Now...remember....I haven't really worn any shorts since Reagan was president so styles have changed.  My shorts of choice were just an old pair of jeans with the legs cut off.  I quit wearing those when informed that they are extremely "gay".  I didn't really care about that, but I was also told that they are extremely out of fashion and a man who wears them is considered to be a doofus and laughed at by the public at large.  So, not only would others at the gym consider me to be gay, but I wouldn't even be able to catch the eye of any gay guys because of my fashion dorkiness.  My insecurities can handle only so much abuse.
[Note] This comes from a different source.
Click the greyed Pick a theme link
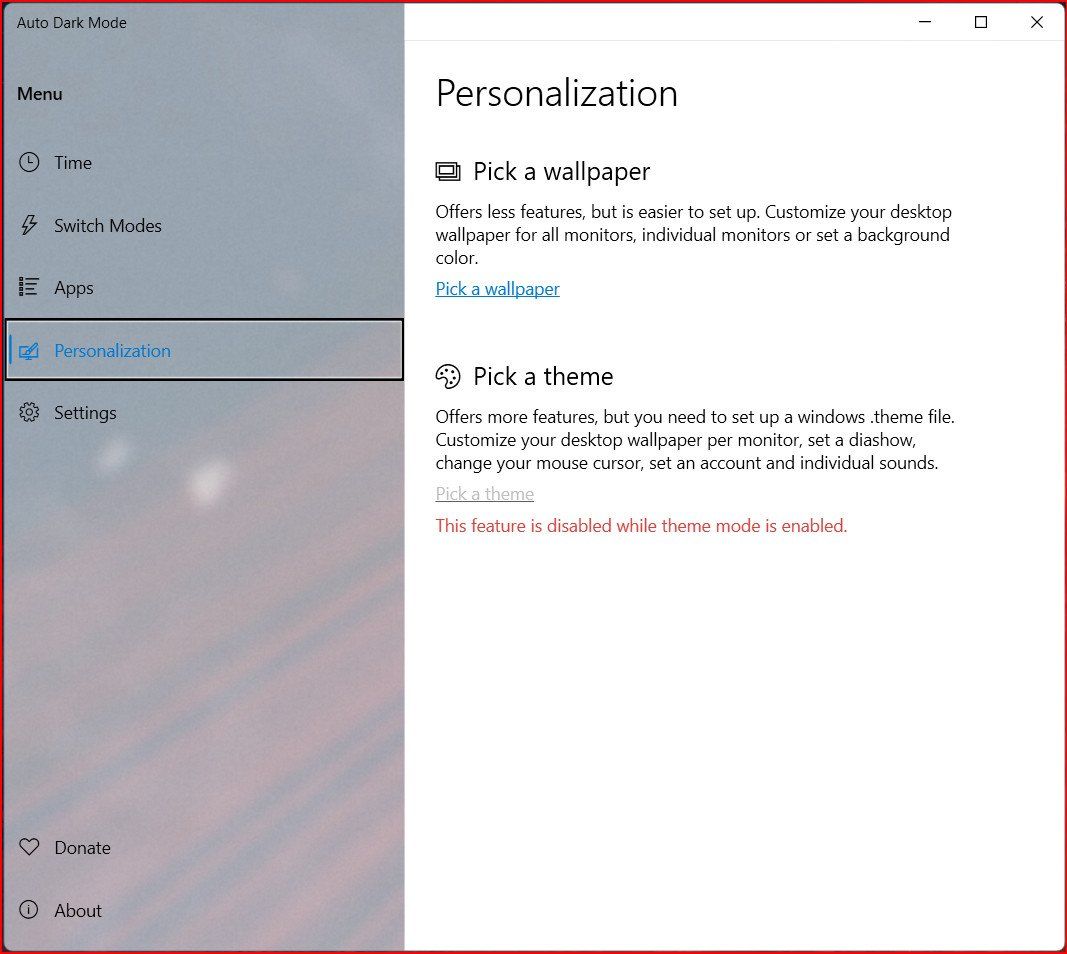This screenshot has height=954, width=1067. (485, 493)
Younger guys these days wear baggy-ass shorts that seem to go down to their ankles and I can't see much point.  May as well just wear pants.  I tried looking for some workout shorts but there seems to be a conspiracy against having pockets....couldn't find any.  I got a couple of pair of nice cotton shorts but, without pockets, I had to carry a bag around like a little purse with my wallet, keys, MP 3 player, a card saying that I'm a diabetic so that if I start acting like I'm drunk call an ambulance rather than just throw me out....all the little things I need in my daily trek to the gym.  Big pain in the ass.

Then I found cargo shorts (heavenly music in the background).  These are great.  They come down to around my knees.  Comfy as all get out.  And pockets all over the freaking place!  I can't believe I had gone this long without trying on a pair.  I may even wear these things to work.
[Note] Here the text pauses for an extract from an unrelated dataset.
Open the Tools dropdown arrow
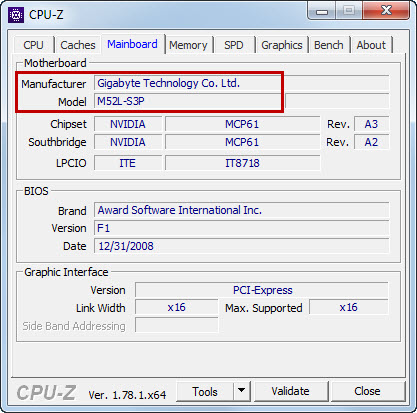This screenshot has height=413, width=417. (x=242, y=391)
I have camouflage colored so that I can sneak through like a ninja.

Monday, May 19, 2014

Leg Day

I finally am starting to wear shorts to work out in the gym.  The weather's getting warmer so I'm not freezing in the morning though I still have the pasty white skin from a long winter.  I'm also noticing that my legs are more muscular thanks to all the months of leg exercise days.

But I don't like them.  Leg days, that is.

It's boring!  For males, working out the legs is nowhere near as satisfying as exercising the chest and arms.  I can do an intense upper body workout and feel invigorated by the soreness afterward.  With lower body..I just feel sore.

But I know it's important.  So I do it.  I can't go back to chicken legs.